The blackboard key to read and write the completions to evaluate upon a tick() call. The value stored here should be a list of strings, each string representing one completion. Defaults to "completions_in".

'completions_in'
logprobs_out_key `Optional[str]`

The blackboard key to write a dictionary containing the output log probabilities.

'probs_out'
success_fn_key `Optional[str]`

The blackboard key to read and write the success predicate that determines the status that is ultimately returned upon a tick() call. The predicate should accept a completion string as input and return a NodeStatus. Defaults to "success_fn".

'success_fn'
auto_load `Optional[bool]`

An optional boolean indicating whether or not to automatically load model either from disk or the Hugging Face hub. If False, the user is responsible for ensuring that a model is loaded before the first tick() is triggered. Defaults to True.

True
input_key `Optional[str]`

The blackboard key to use for writing and reading the prefix that this node will consume. Defaults to "in".

'in'
device `Optional[str]`

The device that should be used with the model. Examples include "cpu", "cuda", and "auto". Defaults to "auto".

'auto'
load_in_8bit `Optional[bool]`

Optional boolean indicating whether or not to use eight-bit quantization from bitsandbytes. When available, will typically decrease memory usage and increase inference speed. Defaults to False.

False
load_in_4bit `Optional[bool]`

Optional boolean indicating whether or not to use four-bit quantization from bitsandbytes. When available, will typically decrease memory usage and increase inference speed. If you observe degraded performance, try eight-bit quanitization instead. Defaults to False.

False
torch_dtype `torch.dtype`

The dtype to use for torch tensors. Defaults to torch.float16. You may need to change this depending on your quantization choices.

float16
use_flash_attn_2 `Optional[bool]`

Optional bool controlling whether or not to use Flash Attention 2. Defaults to False in case you haven't installed flash attention. Substantially speeds up inference.

False
Source code in src/dendron/conditions/completion_condition.py
@dataclass
class CompletionConditionConfig:
    """
    Configuration for a CompletionConditionNode.

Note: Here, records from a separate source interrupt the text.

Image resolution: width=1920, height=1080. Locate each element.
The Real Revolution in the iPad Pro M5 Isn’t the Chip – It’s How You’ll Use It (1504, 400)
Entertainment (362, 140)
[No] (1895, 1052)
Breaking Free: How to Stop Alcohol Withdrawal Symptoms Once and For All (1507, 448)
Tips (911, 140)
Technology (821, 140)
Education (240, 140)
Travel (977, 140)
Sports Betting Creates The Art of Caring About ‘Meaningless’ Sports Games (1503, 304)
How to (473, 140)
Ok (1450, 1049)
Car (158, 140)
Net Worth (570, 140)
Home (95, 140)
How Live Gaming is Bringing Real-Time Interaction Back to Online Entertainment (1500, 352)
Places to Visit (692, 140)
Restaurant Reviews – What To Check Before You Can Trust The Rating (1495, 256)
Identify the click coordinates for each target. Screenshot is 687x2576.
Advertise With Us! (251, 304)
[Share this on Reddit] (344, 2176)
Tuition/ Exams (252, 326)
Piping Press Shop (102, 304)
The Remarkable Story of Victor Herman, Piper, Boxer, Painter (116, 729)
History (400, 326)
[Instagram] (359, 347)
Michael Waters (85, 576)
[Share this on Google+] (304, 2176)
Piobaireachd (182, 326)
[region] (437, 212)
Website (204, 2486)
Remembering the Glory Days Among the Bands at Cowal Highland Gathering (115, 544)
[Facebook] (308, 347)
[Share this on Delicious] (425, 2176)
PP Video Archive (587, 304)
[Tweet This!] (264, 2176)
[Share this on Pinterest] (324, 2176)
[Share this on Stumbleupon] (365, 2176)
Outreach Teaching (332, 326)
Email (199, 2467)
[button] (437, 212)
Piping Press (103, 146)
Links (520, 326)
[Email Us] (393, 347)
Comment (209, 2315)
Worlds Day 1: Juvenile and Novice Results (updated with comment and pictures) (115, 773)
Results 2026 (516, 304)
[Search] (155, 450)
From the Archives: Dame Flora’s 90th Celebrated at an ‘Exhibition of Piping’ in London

    The options in this object control what Hugging Face model is used
    and how the node interacts with the blackboard.

    Args:
        model_name (`str`):
            The name of the model to use. This should be a valid name
            corresponding to a Hugging Face model name (including the user
            name).
        completions_key (`Optional[str]`):
            The blackboard key to read and write the completions to evaluate
            upon a `tick()` call. The value stored here should be a list of
            strings, each string representing one completion. Defaults to
            "completions_in".
        logprobs_out_key (`Optional[str]`):
            The blackboard key to write a dictionary containing the output 
            log probabilities.
        success_fn_key (`Optional[str]`):
            The blackboard key to read and write the success predicate that
            determines the status that is ultimately returned upon a `tick()`
            call. The predicate should accept a completion string as input 
            and return a `NodeStatus`. Defaults to "success_fn".
        auto_load (`Optional[bool]`):
            An optional boolean indicating whether or not to automatically 
            load model either from disk or the Hugging Face hub. If `False`,
            the user is responsible for ensuring that a model is loaded
            before the first `tick()` is triggered. Defaults to `True`.
        input_key (`Optional[str]`):
            The blackboard key to use for writing and reading the prefix that 
            this node will consume. Defaults to "in".
        device (`Optional[str]`):
            The device that should be used with the model. Examples include
            "cpu", "cuda", and "auto". Defaults to "auto".
        load_in_8bit (`Optional[bool]`):
            Optional boolean indicating whether or not to use eight-bit quantization
            from bitsandbytes. When available, will typically decrease memory usage
            and increase inference speed. Defaults to `False`.
        load_in_4bit (`Optional[bool]`):
            Optional boolean indicating whether or not to use four-bit quantization
            from bitsandbytes. When available, will typically decrease memory usage
            and increase inference speed. If you observe degraded performance, try
            eight-bit quanitization instead. Defaults to `False`.
        torch_dtype (`torch.dtype`):
            The dtype to use for torch tensors. Defaults to `torch.float16`. You may
            need to change this depending on your quantization choices.
        use_flash_attn_2 (`Optional[bool]`):
            Optional bool controlling whether or not to use Flash Attention 2. Defaults
            to `False` in case you haven't installed flash attention. Substantially
            speeds up inference. 
    """
    model_name : str
    completions_key : Optional[str] = field(
        default = "completions_in"
    )
    logprobs_out_key : Optional[str] = field (
        default = "probs_out"
    )
    success_fn_key : Optional[str] = field(
        default = "success_fn"
    )
    auto_load : Optional[bool] = field(
        default = True
    )
    input_key : Optional[str] = field(
        default = "in"
    )
    device : Optional[str] = field(
        default = "auto"
    )
    load_in_8bit : Optional[bool] = field(
        default = False
    )
    load_in_4bit : Optional[bool] = field(
        default = False
    )
    torch_dtype : Optional[torch.dtype] = field(
        default = torch.float16
    )
    use_flash_attn_2 : Optional[bool] = field(
        default = False
    )

dendron.conditions.completion_condition.CompletionCondition

Bases: ConditionNode

A completion condition node uses a causal language model to evaluate the relative likelihood of several different completions of a prompt, returning SUCCESS or FAILURE using a user-provided function that selects a status based on the most likely completion.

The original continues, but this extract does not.